Given exercise: Copy the items below word for word, starting at the line containing "Click the arrow icon at right edge" and ending with the line containing "click(671, 157)".

[Records from a pointing dataset]
○ ○ ○

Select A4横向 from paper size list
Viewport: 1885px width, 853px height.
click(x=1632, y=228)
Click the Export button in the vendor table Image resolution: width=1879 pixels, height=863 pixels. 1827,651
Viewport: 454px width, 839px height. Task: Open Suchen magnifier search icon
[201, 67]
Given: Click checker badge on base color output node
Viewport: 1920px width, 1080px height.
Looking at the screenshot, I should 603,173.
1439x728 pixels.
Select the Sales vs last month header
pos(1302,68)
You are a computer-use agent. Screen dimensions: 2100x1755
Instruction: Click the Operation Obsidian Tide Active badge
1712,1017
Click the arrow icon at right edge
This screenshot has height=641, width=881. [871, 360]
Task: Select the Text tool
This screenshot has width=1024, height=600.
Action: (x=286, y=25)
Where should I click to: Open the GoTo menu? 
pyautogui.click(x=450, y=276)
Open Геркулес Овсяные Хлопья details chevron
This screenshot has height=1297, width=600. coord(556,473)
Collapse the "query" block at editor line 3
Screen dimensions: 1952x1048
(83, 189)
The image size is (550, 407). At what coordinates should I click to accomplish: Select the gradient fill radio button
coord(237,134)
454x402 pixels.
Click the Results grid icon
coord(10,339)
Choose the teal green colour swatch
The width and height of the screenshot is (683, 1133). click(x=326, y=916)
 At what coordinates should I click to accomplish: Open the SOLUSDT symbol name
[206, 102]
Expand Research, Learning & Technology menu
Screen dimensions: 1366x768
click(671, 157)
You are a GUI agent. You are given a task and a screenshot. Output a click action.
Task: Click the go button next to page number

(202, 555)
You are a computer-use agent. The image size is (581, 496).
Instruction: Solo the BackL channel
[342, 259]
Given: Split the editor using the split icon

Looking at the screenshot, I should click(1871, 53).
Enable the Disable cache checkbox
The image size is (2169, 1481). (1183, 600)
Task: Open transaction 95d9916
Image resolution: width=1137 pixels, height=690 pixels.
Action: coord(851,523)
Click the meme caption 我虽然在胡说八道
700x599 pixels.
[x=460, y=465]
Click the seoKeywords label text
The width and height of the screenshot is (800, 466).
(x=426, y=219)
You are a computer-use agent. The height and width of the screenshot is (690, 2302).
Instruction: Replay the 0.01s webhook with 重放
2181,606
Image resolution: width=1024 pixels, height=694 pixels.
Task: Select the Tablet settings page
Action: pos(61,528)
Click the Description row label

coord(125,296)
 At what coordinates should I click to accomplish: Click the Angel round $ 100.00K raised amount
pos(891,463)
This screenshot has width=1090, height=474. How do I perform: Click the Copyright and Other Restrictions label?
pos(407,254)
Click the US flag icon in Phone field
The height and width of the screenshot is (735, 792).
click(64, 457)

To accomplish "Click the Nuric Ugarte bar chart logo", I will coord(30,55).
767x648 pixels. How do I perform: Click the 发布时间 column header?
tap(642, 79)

○ ○ ○

Full answer:
Click the arrow icon at right edge
This screenshot has height=641, width=881. [871, 360]
Task: Select the Text tool
This screenshot has width=1024, height=600.
Action: (x=286, y=25)
Where should I click to: Open the GoTo menu? 
pyautogui.click(x=450, y=276)
Open Геркулес Овсяные Хлопья details chevron
This screenshot has height=1297, width=600. coord(556,473)
Collapse the "query" block at editor line 3
Screen dimensions: 1952x1048
(83, 189)
The image size is (550, 407). At what coordinates should I click to accomplish: Select the gradient fill radio button
coord(237,134)
454x402 pixels.
Click the Results grid icon
coord(10,339)
Choose the teal green colour swatch
The width and height of the screenshot is (683, 1133). click(x=326, y=916)
 At what coordinates should I click to accomplish: Open the SOLUSDT symbol name
[206, 102]
Expand Research, Learning & Technology menu
Screen dimensions: 1366x768
click(671, 157)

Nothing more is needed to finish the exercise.